Comment by stalluri

1 year ago

Models absorbed the pirated content. Now Meta is distributing those models. Is that considered distribution?

12 comments

stalluri

For that argument I believe the question becomes "is the output of a model considered a derivative work of the training data?"

https://www.copyright.gov/circs/circ14.pdf

ninalanyon 1 year ago
What else could it be?
- Ajedi32 1 year ago
  
  An original composition based on a statistical analysis of the training data. Statistical data about a copyrighted work obviously isn't necessarily a derivative of that work. Otherwise Tolkien could sue me for telling you how many times The Lord of the Rings uses the word "the".
  
  2 replies →
- monocasa 1 year ago
  
  The industry is banking on Author's Guild v. Google to be precedent in such a way that it's functionally transformative enough to be a completely new work.
  https://en.wikipedia.org/wiki/Authors_Guild,_Inc._v._Google,....
  I think they have about a coin flip of a chance that it passes muster in the courts.

aezart 1 year ago

I don't know what the legal answer will be, but I believe it should be considered distribution.

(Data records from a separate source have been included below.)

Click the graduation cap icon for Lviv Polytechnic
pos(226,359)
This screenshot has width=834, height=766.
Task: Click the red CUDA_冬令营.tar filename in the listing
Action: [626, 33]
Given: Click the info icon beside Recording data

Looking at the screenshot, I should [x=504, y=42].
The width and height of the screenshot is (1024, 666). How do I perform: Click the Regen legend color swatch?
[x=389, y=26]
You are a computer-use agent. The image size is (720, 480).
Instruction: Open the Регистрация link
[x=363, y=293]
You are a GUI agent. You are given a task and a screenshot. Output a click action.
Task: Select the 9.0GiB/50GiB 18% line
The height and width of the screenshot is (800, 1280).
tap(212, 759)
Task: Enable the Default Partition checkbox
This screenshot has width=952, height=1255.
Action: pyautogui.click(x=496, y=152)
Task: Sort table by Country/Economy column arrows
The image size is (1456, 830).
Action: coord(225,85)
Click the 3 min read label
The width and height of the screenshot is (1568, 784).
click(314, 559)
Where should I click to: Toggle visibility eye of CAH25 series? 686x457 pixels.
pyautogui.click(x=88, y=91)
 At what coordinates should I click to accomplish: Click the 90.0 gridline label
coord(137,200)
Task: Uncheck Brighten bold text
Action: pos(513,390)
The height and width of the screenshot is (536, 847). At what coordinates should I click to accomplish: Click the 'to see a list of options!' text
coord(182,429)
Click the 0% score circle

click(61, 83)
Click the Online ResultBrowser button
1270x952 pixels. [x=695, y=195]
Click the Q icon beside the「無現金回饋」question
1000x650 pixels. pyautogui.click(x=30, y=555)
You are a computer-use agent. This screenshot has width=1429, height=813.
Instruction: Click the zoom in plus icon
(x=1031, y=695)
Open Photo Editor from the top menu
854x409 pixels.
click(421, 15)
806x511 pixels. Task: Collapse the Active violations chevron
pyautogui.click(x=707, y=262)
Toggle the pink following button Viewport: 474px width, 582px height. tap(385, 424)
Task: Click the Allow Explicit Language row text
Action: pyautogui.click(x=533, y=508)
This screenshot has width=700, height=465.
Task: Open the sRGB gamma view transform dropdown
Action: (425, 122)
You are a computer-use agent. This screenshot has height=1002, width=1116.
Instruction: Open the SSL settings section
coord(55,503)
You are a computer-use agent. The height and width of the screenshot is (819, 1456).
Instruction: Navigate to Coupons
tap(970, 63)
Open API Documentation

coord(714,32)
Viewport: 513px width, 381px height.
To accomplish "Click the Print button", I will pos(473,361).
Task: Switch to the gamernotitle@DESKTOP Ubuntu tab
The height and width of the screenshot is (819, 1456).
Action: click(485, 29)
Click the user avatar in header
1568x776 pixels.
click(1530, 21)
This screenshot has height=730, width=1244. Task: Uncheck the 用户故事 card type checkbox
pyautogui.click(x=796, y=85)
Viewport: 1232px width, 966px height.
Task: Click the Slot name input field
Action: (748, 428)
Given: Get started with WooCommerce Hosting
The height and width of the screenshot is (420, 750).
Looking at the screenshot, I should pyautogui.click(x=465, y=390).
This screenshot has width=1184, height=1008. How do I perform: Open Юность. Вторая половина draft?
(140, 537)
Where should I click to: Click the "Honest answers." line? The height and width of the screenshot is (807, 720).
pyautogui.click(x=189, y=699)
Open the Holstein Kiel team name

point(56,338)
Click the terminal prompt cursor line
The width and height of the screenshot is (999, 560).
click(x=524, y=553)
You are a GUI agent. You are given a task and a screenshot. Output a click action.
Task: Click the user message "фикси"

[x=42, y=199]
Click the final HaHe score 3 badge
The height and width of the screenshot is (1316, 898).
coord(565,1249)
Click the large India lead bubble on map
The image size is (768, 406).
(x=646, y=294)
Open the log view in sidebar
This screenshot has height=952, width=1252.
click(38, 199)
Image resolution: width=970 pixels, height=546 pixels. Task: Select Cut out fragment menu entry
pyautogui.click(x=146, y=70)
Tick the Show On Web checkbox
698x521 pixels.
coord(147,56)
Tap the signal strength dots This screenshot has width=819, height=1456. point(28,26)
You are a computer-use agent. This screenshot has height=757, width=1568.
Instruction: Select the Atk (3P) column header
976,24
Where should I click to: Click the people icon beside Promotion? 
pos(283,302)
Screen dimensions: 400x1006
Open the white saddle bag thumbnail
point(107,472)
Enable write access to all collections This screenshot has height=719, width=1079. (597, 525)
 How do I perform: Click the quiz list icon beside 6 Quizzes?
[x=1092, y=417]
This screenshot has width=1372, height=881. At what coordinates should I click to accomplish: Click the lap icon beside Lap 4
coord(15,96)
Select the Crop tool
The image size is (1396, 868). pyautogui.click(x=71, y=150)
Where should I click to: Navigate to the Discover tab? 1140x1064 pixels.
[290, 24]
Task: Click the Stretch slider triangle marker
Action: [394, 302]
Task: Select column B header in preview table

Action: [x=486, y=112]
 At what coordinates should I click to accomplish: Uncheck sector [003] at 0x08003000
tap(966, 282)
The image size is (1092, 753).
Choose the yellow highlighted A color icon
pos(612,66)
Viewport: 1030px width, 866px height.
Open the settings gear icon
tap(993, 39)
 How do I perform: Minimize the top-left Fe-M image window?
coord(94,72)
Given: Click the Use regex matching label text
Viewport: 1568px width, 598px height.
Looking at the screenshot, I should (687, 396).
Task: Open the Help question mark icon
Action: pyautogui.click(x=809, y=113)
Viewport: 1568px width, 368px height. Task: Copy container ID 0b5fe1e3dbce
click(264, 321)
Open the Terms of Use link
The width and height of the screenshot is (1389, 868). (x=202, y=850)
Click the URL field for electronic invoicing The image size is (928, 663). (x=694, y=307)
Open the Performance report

A model is basically a highly lossy and extremely compressed copy of its training data, available as a content-addressable database. To anthropomorphize, the model is trying to perfectly replicate its training set, its brain just isn't big enough to do so.

WXLCKNO 1 year ago

It really should be.

bodiekane 1 year ago

Of course not.

I listened to other people's music and learned some of their songs before writing my own music, that doesn't mean my songs are distribution of theirs.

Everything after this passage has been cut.